RUN apt-get update && apt-get install -y mysql-client

ADD . /app

RUN yarn global add node-gyp

RUN yarn

# Set environment to production to ensure webpack complication is optimized
ENV NODE_ENV production

RUN npm run compile

RUN rm -rf node_modules && yarn



FROM gcr.io/connectedcars-staging/connectedcars-node-production:9.3

ENV NODE_ENV production

WORKDIR /app

EXPOSE 9000

COPY --from=builder /app .

CMD npm run production

That meant with these changes to the docker images that we went from an image with the size of 1.2 GB to an image half the size on 600 MB.

Google Cloud Builder

At the moment we use Google Cloud Builder as it is very simple and has very low entry barrier. We have a custom config that you put inside the repository called cloudbuild.yml. It combines all the things above, KMS + GITHUB Access Token + Docker multi-stage.

The most interesting is the way GITHUB_AT get passed around and importantly Google Cloud Builder will only assign a value to the environment variable if it is a shell that you can see is done with entrypoint: 'bash'.

# cloudbuild.yaml
steps:
- name: 'gcr.io/cloud-builders/docker'
  entrypoint: 'bash'
  args: ['-c', 'docker build --build-arg=GITHUB_AT=$$GITHUB_AT --tag=gcr.io/awesome-connected-cars/$REPO_NAME:$COMMIT_SHA --file=web/Dockerfile .']
  secretEnv: ['GITHUB_AT']
secrets:
- kmsKeyName: projects/awesome-connected-cars/locations/global/keyRings/awesomebuilder/cryptoKeys/bob-the-builder
  secretEnv:
    GITHUB_AT: ASECRETTODECODE==
images: ['gcr.io/awesome-connected-cars/$REPO_NAME:$COMMIT_SHA']

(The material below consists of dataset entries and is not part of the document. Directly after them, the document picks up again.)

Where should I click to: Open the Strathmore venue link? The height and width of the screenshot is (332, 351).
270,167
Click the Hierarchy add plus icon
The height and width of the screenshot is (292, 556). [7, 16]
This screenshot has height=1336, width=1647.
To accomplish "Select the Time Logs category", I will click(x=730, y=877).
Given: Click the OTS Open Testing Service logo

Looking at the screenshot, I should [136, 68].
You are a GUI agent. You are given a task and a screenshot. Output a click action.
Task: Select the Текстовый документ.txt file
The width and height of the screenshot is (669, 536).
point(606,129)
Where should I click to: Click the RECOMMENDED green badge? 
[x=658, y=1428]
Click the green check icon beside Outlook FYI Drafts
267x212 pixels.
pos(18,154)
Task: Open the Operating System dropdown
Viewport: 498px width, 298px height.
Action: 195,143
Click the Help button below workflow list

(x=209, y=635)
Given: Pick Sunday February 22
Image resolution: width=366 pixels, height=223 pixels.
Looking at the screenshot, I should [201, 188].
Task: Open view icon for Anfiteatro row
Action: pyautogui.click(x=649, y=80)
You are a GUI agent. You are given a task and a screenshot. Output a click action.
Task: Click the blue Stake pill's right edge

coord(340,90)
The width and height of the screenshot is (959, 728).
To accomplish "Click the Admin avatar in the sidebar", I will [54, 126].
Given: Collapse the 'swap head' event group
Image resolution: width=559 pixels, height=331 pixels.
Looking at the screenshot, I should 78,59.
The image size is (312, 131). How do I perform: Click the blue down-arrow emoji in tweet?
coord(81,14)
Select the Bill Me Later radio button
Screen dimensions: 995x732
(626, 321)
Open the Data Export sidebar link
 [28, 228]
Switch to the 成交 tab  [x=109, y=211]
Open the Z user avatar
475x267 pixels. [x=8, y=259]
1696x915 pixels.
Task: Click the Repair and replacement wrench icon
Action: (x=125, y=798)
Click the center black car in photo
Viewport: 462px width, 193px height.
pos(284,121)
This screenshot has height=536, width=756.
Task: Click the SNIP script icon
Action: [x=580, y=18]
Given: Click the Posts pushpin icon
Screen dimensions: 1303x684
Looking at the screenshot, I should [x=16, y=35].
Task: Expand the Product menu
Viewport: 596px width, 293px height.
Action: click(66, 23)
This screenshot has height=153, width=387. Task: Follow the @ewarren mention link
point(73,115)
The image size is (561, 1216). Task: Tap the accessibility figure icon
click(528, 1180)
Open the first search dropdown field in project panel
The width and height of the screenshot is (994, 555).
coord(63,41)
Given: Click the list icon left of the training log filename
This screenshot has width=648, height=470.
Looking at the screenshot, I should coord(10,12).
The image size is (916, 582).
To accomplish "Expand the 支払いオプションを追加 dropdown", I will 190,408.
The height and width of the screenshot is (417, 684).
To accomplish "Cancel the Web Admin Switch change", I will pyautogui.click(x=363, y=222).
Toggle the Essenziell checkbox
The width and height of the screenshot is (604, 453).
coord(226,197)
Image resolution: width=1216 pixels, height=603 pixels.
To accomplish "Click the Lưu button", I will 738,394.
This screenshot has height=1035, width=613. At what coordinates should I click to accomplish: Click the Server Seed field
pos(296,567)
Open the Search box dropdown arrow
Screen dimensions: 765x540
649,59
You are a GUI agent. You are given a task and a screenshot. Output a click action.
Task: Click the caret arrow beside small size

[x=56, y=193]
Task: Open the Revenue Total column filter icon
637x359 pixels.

You can read more about Google Cloud Builder here: https://cloud.google.com/container-builder/

Conclusion - private Github repositories and smaller images

The solution is quite simple but requires a lot of small pieces to come together and a few different environments to work and test, but the final solution is something that can be shared across the organization and scale securely as we add more awesome colleagues without compromising on security which is the most important thing.